The iSR'obot Mona Lisa 2.0 provides 2D and 3D visualization of Ultrasound images and the ability to fuse and register these images with those from other imaging modalities such as Magnetic Resonance, etc. It also provides the ability to display a simulated image of an insertion tool on a computer monitor screen, the target organ, and the current and projected future path of the insertion tool taking into account patient movement. Other software features include multiplanar reconstruction, segmentation, image measurements, 2D/3D image registration, and reporting.

The iSR'obot Mona Lisa 2.0 is user-controlled, stereotaxic accessory intended to guide physicians in the planning and positioning of insertion tools, such as a needle or a probe, during image-guided diagnostic and interventional procedures involving the prostate gland in a clinical setting. The device displays the 2D live image feeds from commercially available ultrasound systems and constructs 3D ultrasound image stacks. The system allows the importation of an MRI image to create a model of patient prostate by providing fusion between Ultrasound and Magnetic Resonance Imaging (MRI). The system is compatible with commercially available ultrasound systems, transrectal ultrasound bi-plane probes, and commercially available needle devices. Other software features include multi-planar reconstruction, segmentation, image measurements and 2D/3D image registration.

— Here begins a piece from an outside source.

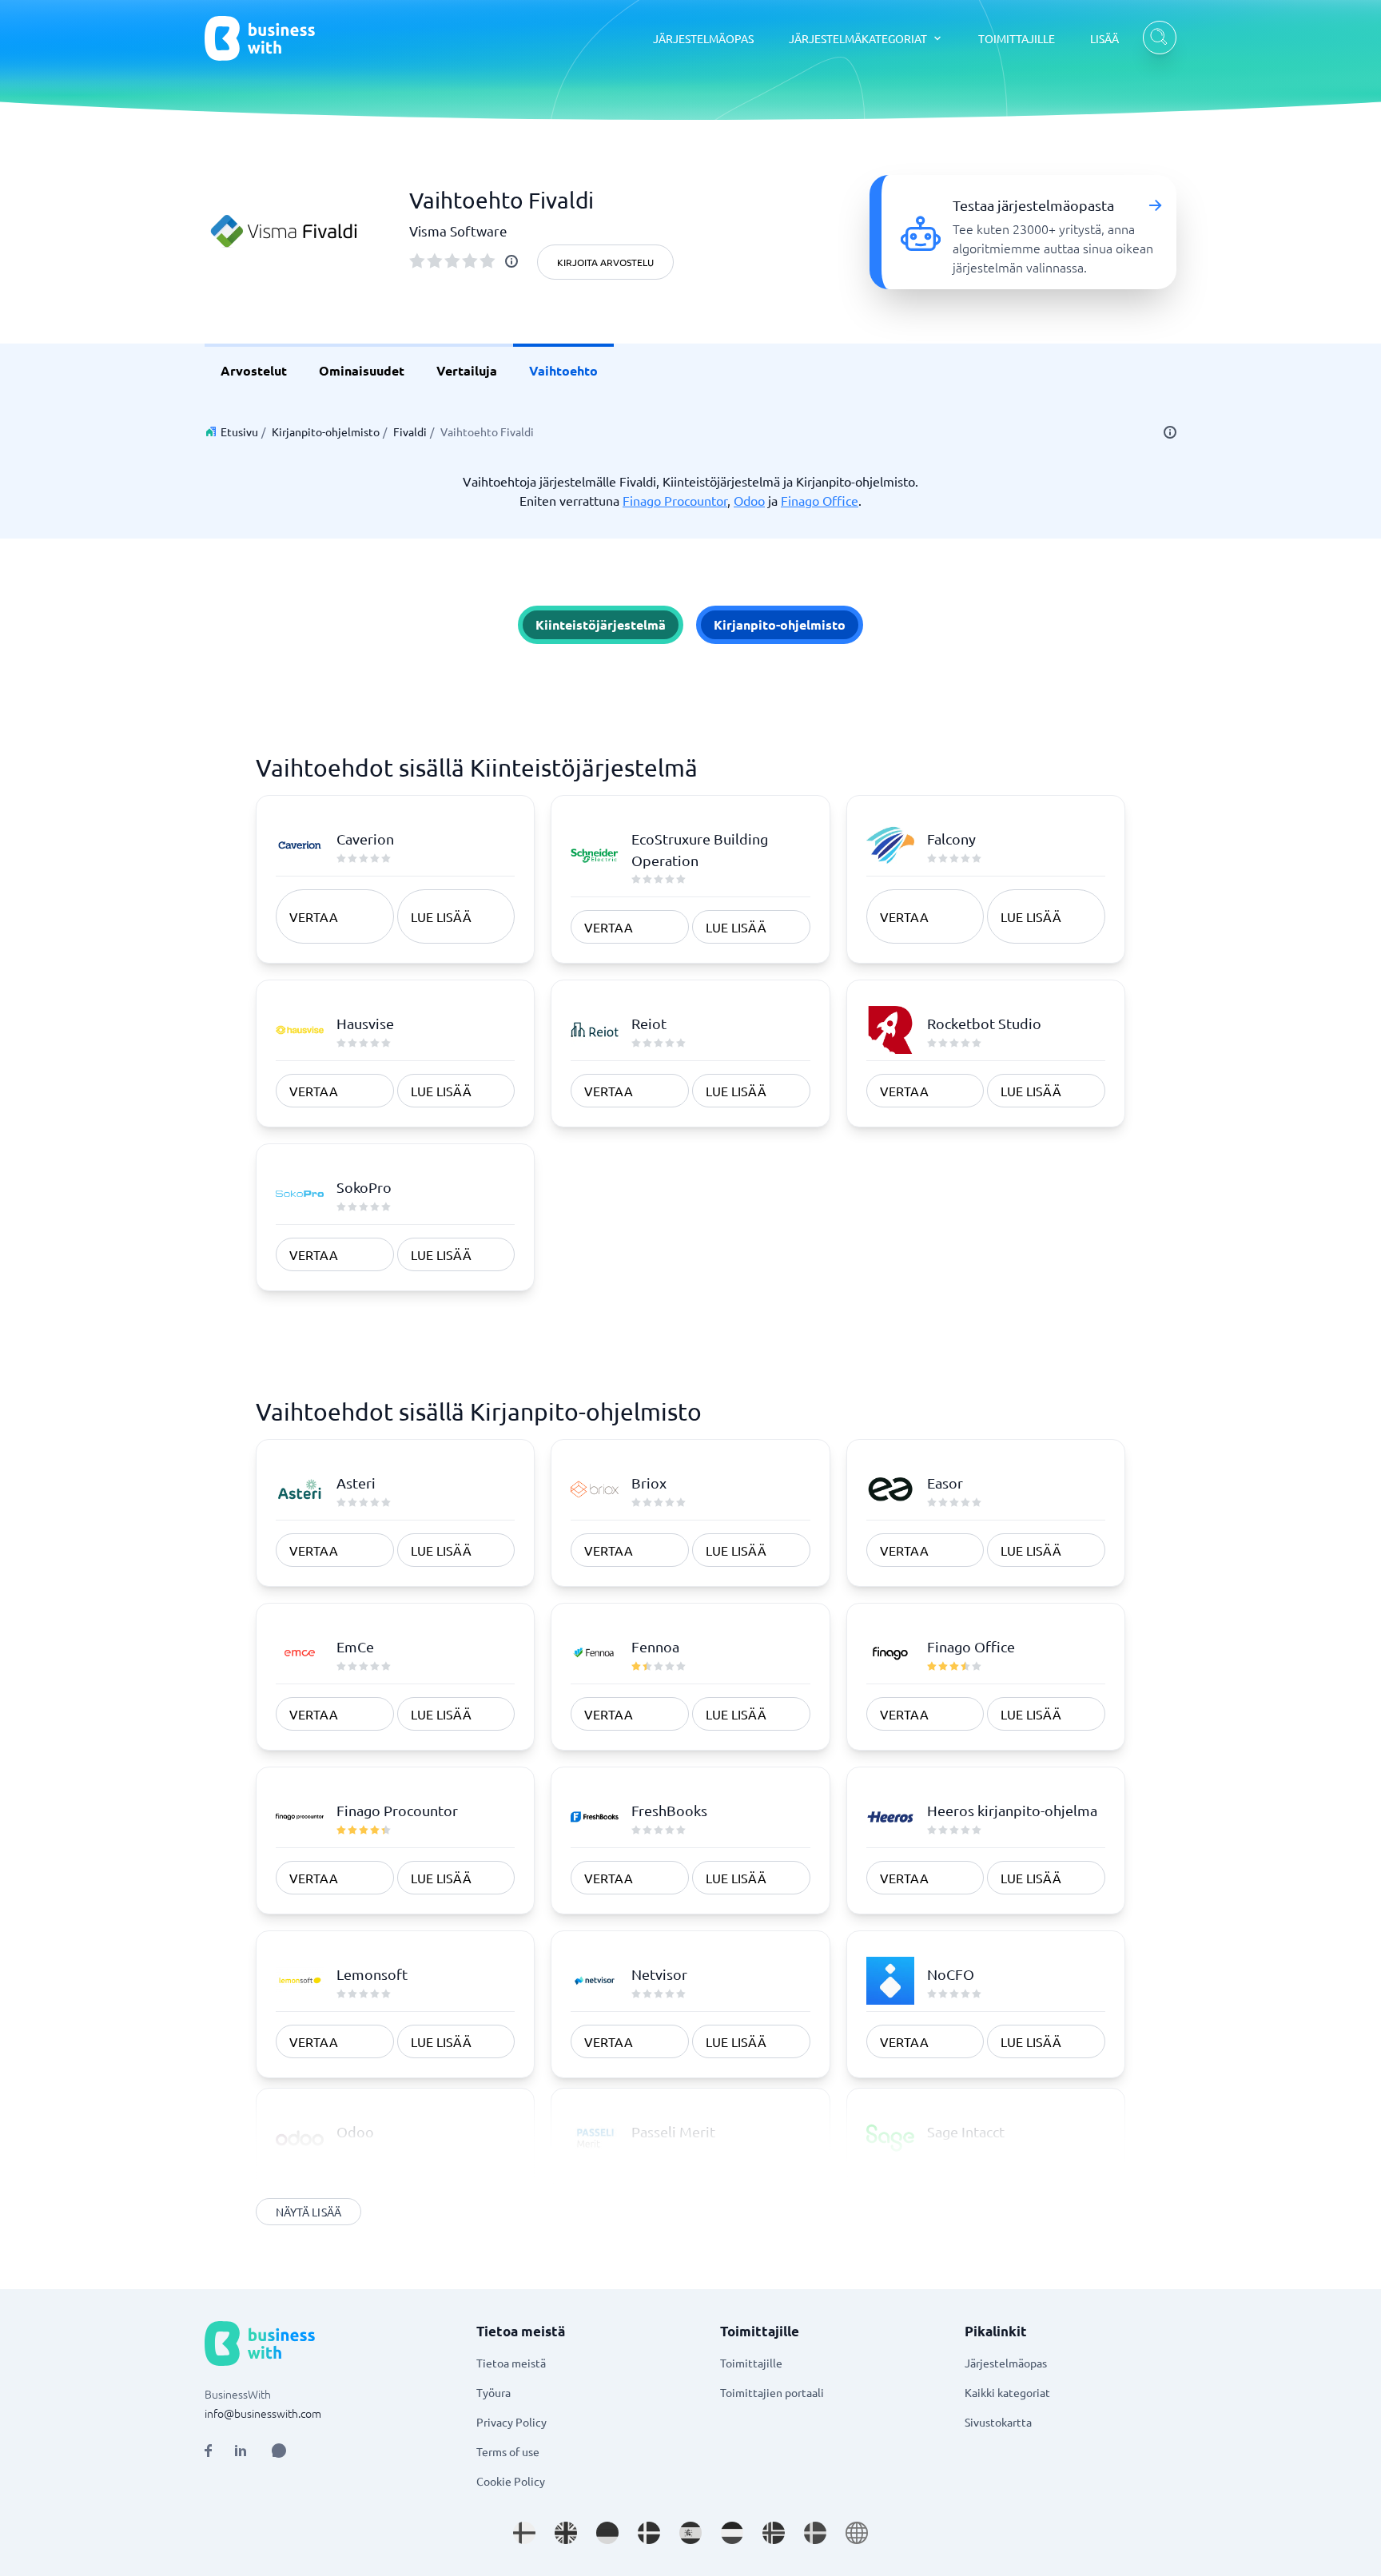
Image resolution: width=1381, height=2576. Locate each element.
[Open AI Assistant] (279, 2450)
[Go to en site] (857, 2533)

The provided text for iSR'obot Mona Lisa 2.0 (K213411) focuses on demonstrating substantial equivalence to a predicate device and details non-clinical testing. It explicitly states, "There is no pre-market clinical investigation submitted for iSR'obot Mona Lisa 2.0." Therefore, there is no information available in this document regarding acceptance criteria for clinical performance, the results of a clinical study proving the device meets these criteria, or details related to human readers, sample sizes for test/training sets, or ground truth establishment in a clinical context.

However, the document does describe non-clinical system performance testing using phantoms. I can extract information related to those non-clinical tests.

Non-Clinical System Performance Testing (using phantom)

1. Acceptance Criteria and Reported Device Performance (Non-Clinical)

Note: The document only states that these tests were "conducted to demonstrate" the listed functionalities. It does not provide specific numerical results or quantitative acceptance thresholds for these non-clinical tests in the provided summary. A "Pass / Meets criteria implied" is inferred based on the submission being cleared and the statement that "successful verification and non-clinical testing" was performed.

2. Sample Sizes Used for the Test Set and Data Provenance:

• Sample Size (Test Set): Not specified in the provided text. The tests were conducted using a "phantom."
• Data Provenance: The tests were non-clinical, using a "phantom." Therefore, there is no patient data provenance (country, retrospective/prospective).

3. Number of Experts Used to Establish Ground Truth and Qualifications:

• Number of Experts: Not applicable for non-clinical phantom testing.
• Qualifications of Experts: Not applicable.

4. Adjudication Method for the Test Set:

• Adjudication Method: Not applicable for non-clinical phantom testing.

5. Multi-Reader Multi-Case (MRMC) Comparative Effectiveness Study:

• Was an MRMC study done? No. The document explicitly states, "There is no pre-market clinical investigation submitted for iSR'obot Mona Lisa 2.0."
• Effect size of human readers improving with AI vs. without AI assistance: Not applicable, as no MRMC study was conducted.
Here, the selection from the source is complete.